Text extract —

»»

GRAMMYs' Best Albums

January 31, 2008 -- 1:09 pm PST

A retrospective look at GRAMMY Album Of The Year winners from 1970–1979

GRAMMY.com

(Following is a roundup of the albums that have earned the GRAMMY Album Of The Year distinction over the last half-century. Some have surprised, some were seemingly consensus choices, and still others have fostered lasting debate. You'll read a bit about the albums and those involved in making them, the context of the time they were released, as well as a list of the other nominees. If you've been a longstanding music fan, this is your chance to reflect on a truly golden musical era. Conversely, the casual fan will appreciate this abridged glance at the history and evolution of contemporary pop. One thing's certain: it’ll start the debates all over again.)

(For a complete list of 51st GRAMMY Awards nominees, please click here.)

1970 ALBUM OF THE YEAR
Bridge Over Troubled Water
Simon And Garfunkel

Simon And Garfunkel's final studio album is by far their most adventurous. With a mix of breakup songs such as "Bridge Over Troubled Water," frivolous love songs ("Cecilia") and plaintive folk ballads ("El Condor Pasa" and "The Boxer"), Bridge Over Troubled Water would become one of the duo's biggest sellers. In total, the album and tracks from it won six GRAMMYs including Song Of The Year and Record Of The Year. Despite the album's reassuring title track, the duo was in the midst of breaking up during the recording of this project.

Other Nominees:
Close To You (Carpenters)
Chicago (Chicago)

««

Source data —
»»

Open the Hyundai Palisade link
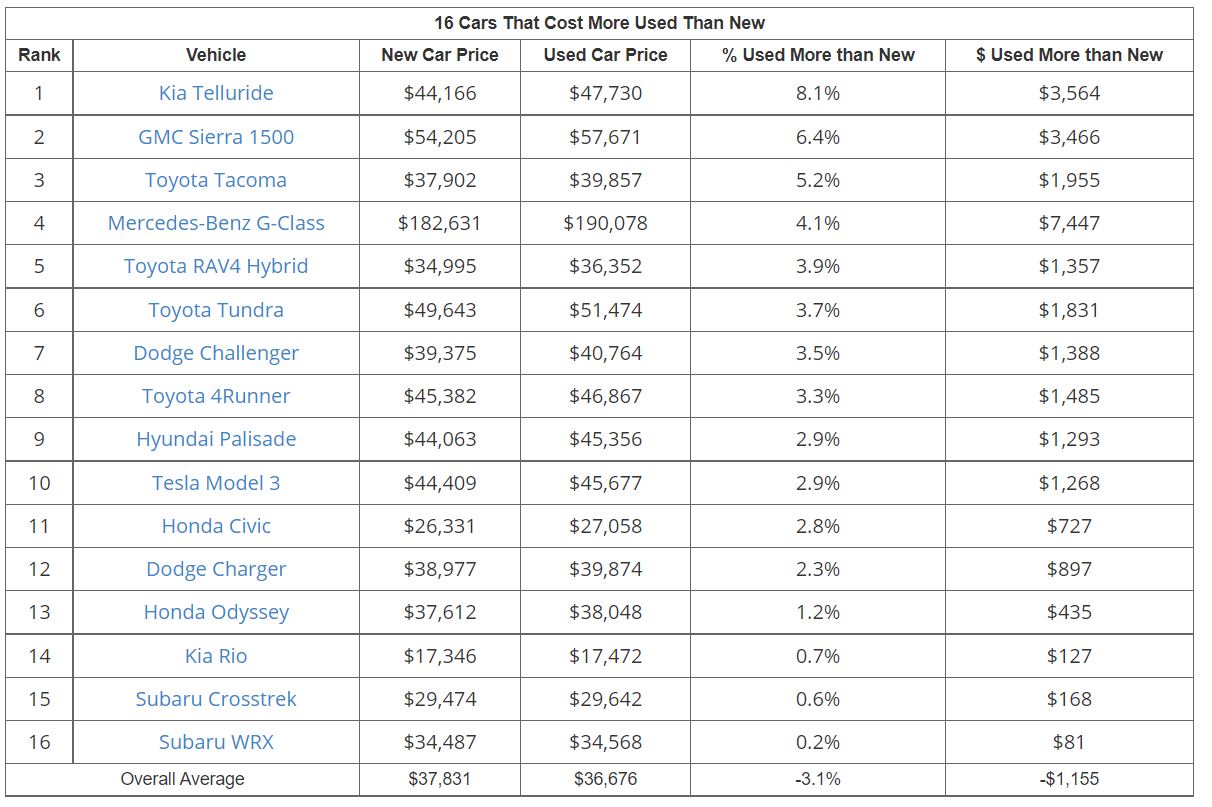coord(216,439)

««

Tasks to complete —
1. From the GRAMMY retrospective, copy the stretch from "(For a complete" through "To You (Carpenters)" word for word.
2. According to the GRAMMY retrospective, how many GRAMMYs did Bridge Over Troubled Water and its tracks win in total?

Responses by task —
1.
(For a complete list of 51st GRAMMY Awards nominees, please click here.)

1970 ALBUM OF THE YEAR
Bridge Over Troubled Water
Simon And Garfunkel

Simon And Garfunkel's final studio album is by far their most adventurous. With a mix of breakup songs such as "Bridge Over Troubled Water," frivolous love songs ("Cecilia") and plaintive folk ballads ("El Condor Pasa" and "The Boxer"), Bridge Over Troubled Water would become one of the duo's biggest sellers. In total, the album and tracks from it won six GRAMMYs including Song Of The Year and Record Of The Year. Despite the album's reassuring title track, the duo was in the midst of breaking up during the recording of this project.

Other Nominees:
Close To You (Carpenters)

2. Six, including Song Of The Year and Record Of The Year.